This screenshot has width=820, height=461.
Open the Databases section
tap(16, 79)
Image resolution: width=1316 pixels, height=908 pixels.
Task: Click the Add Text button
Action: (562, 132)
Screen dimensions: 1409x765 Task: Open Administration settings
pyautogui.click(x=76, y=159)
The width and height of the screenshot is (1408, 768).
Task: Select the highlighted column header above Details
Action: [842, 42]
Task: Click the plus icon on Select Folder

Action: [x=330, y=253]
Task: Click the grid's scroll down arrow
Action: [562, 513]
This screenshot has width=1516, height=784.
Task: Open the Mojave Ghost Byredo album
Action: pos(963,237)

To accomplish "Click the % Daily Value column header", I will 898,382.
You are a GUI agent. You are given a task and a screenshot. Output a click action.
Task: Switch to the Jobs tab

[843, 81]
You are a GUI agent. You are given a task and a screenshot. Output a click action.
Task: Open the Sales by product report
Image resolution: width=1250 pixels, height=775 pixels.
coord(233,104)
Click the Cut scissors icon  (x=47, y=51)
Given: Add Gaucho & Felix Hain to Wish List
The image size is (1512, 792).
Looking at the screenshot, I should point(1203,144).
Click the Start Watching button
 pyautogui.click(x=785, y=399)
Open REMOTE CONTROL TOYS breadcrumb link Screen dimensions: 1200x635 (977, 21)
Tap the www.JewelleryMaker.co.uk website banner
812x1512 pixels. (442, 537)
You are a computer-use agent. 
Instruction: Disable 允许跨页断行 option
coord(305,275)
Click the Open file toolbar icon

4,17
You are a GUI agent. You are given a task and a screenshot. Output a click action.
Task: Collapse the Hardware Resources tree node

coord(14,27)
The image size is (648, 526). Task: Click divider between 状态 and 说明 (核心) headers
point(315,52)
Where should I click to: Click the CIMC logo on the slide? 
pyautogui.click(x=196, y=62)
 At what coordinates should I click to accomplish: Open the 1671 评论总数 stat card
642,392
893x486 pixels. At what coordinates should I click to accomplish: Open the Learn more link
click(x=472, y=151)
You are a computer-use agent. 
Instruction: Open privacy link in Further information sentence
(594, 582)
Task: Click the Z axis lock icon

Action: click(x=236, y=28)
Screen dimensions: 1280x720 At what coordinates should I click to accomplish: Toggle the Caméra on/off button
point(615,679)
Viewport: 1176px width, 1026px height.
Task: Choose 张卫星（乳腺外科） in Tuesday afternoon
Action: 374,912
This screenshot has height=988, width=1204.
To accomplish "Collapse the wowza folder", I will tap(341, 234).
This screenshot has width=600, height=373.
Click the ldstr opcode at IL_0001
__________________________________________________
Format the records as a JSON list of strings, one string per line and blank lines omitted, starting with the line that contains "Where should I" and going on through the end of the records.

[
  "Where should I click to: Click the CIMC logo on the slide? ",
  "pyautogui.click(x=196, y=62)",
  " At what coordinates should I click to accomplish: Open the 1671 评论总数 stat card",
  "642,392",
  "893x486 pixels. At what coordinates should I click to accomplish: Open the Learn more link",
  "click(x=472, y=151)",
  "You are a computer-use agent. ",
  "Instruction: Open privacy link in Further information sentence",
  "(594, 582)",
  "Task: Click the Z axis lock icon",
  "Action: click(x=236, y=28)",
  "Screen dimensions: 1280x720 At what coordinates should I click to accomplish: Toggle the Caméra on/off button",
  "point(615,679)",
  "Viewport: 1176px width, 1026px height.",
  "Task: Choose 张卫星（乳腺外科） in Tuesday afternoon",
  "Action: 374,912",
  "This screenshot has height=988, width=1204.",
  "To accomplish \"Collapse the wowza folder\", I will tap(341, 234).",
  "This screenshot has width=600, height=373.",
  "Click the ldstr opcode at IL_0001"
]